• _DATA EXCERPTS_:
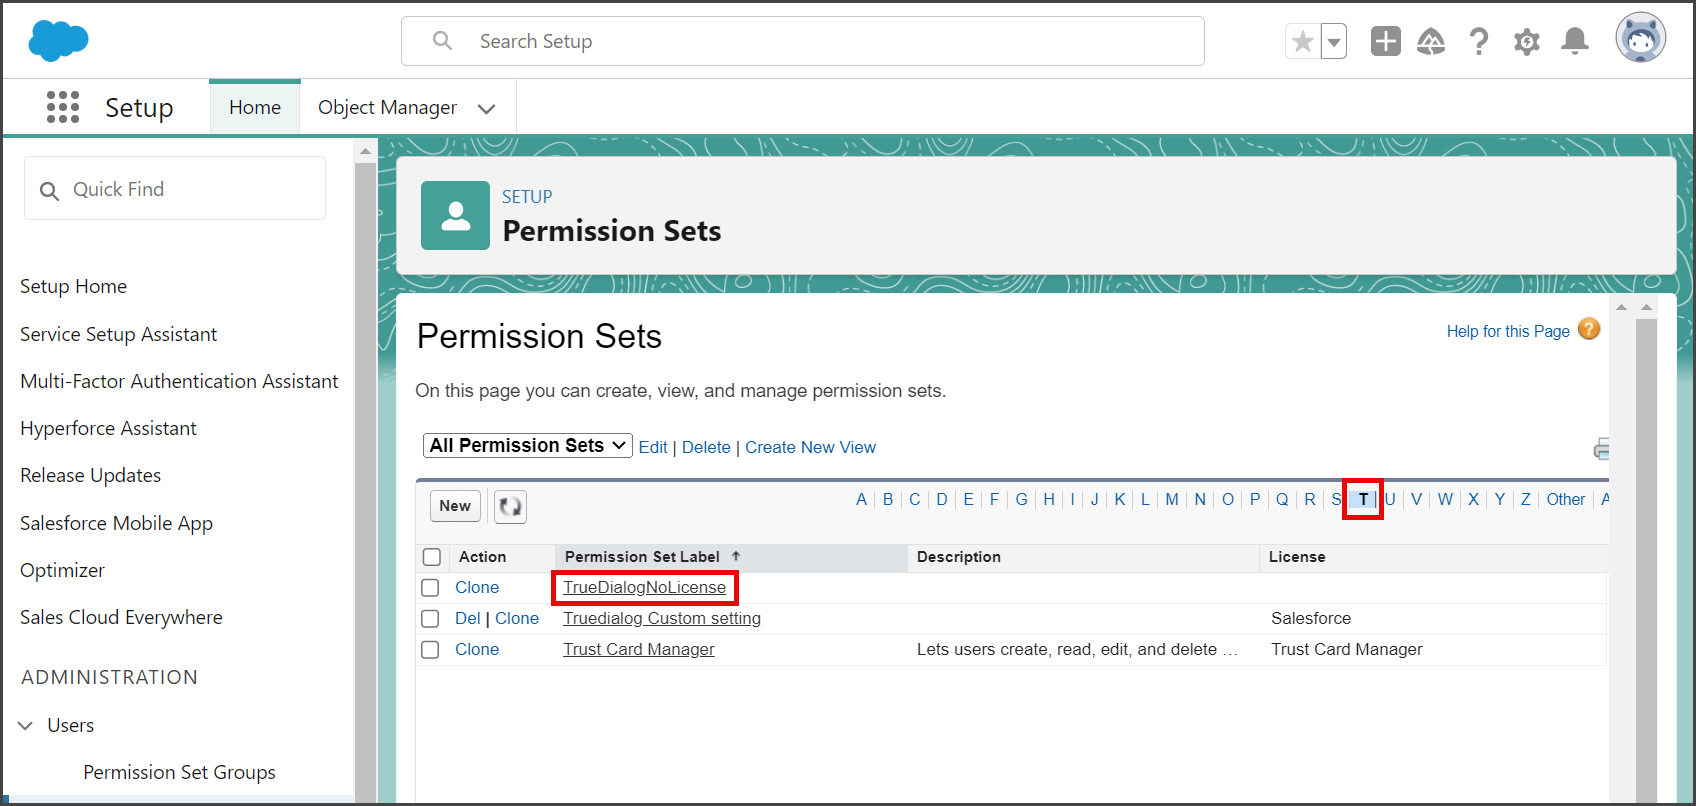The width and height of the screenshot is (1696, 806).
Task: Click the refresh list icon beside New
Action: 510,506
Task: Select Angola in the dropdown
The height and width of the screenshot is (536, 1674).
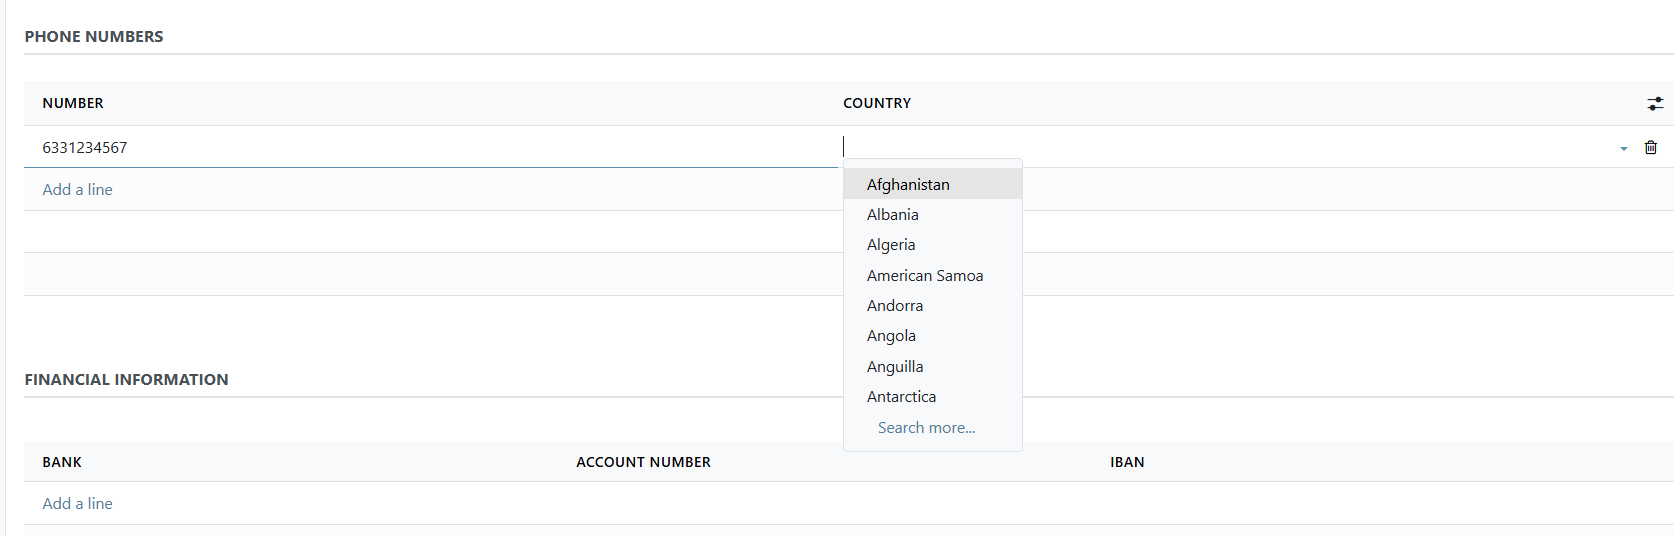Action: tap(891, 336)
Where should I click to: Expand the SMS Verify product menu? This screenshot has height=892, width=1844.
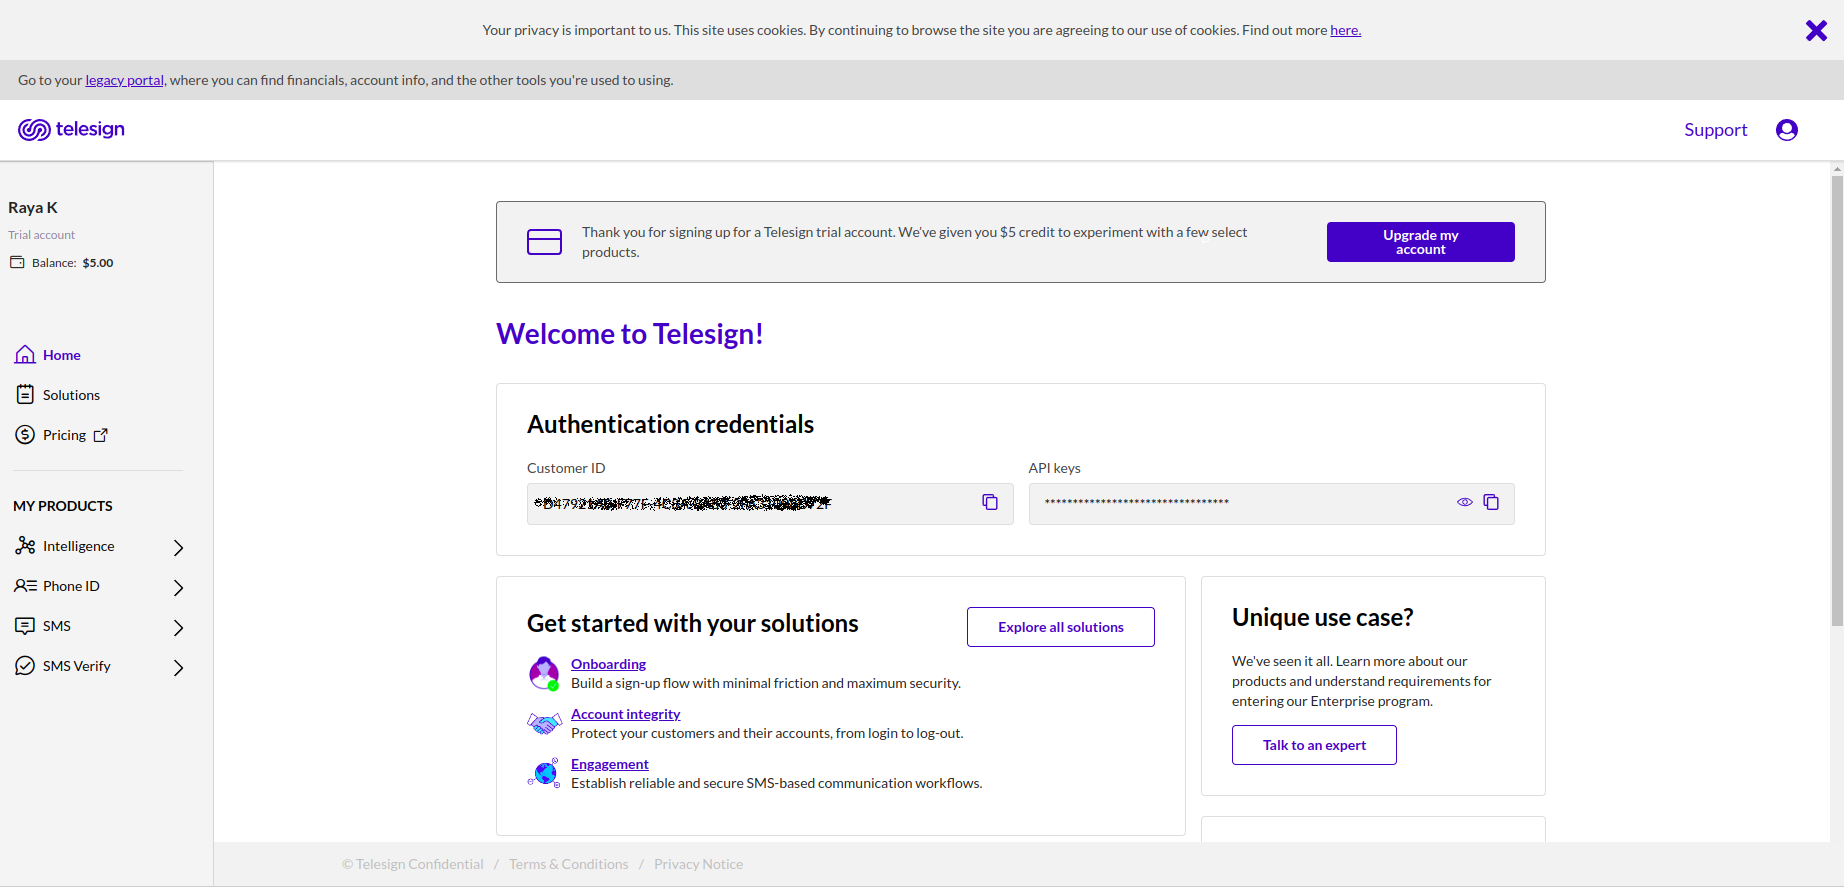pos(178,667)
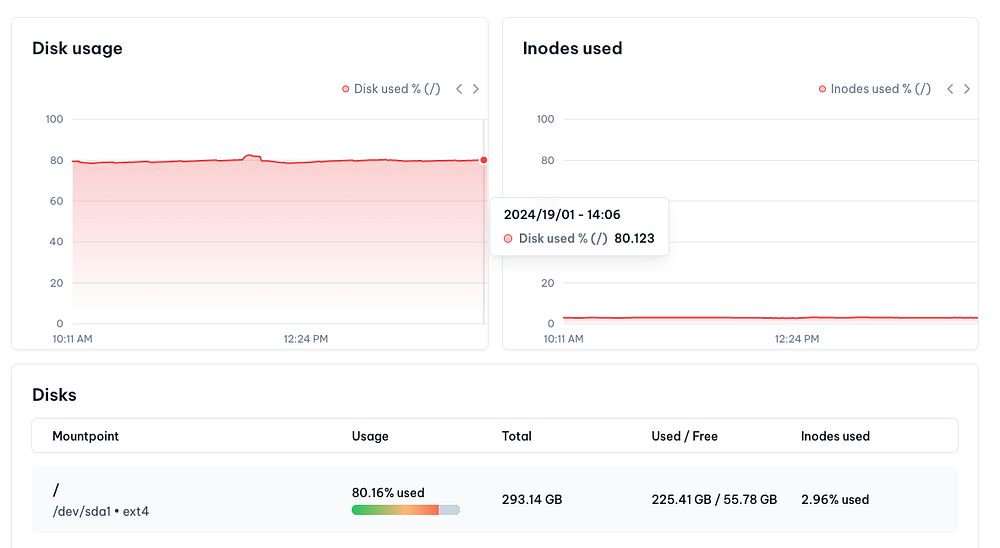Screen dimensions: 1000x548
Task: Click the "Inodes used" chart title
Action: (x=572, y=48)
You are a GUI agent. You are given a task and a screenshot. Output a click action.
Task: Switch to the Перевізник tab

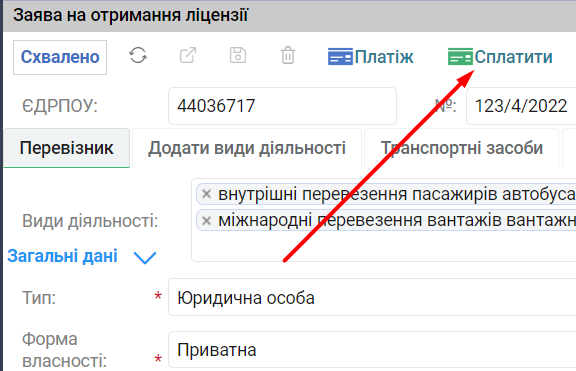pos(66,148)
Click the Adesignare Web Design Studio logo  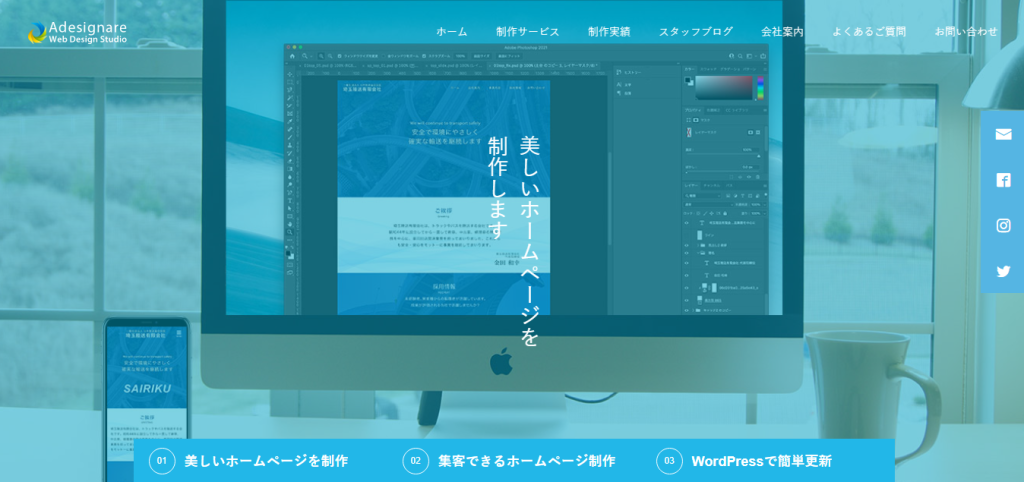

• _PROBLEM TO WORK ON_: All lines between the one that contains "You are a GUI" and the end of the records above, both included, are to be returned exactly as they stand, except for pictures, which are omitted.

• _OUTPUT_:
You are a GUI agent. You are given a task and a screenshot. Output a click action.
Task: Switch to the Перевізник tab

pos(66,148)
Click the Adesignare Web Design Studio logo  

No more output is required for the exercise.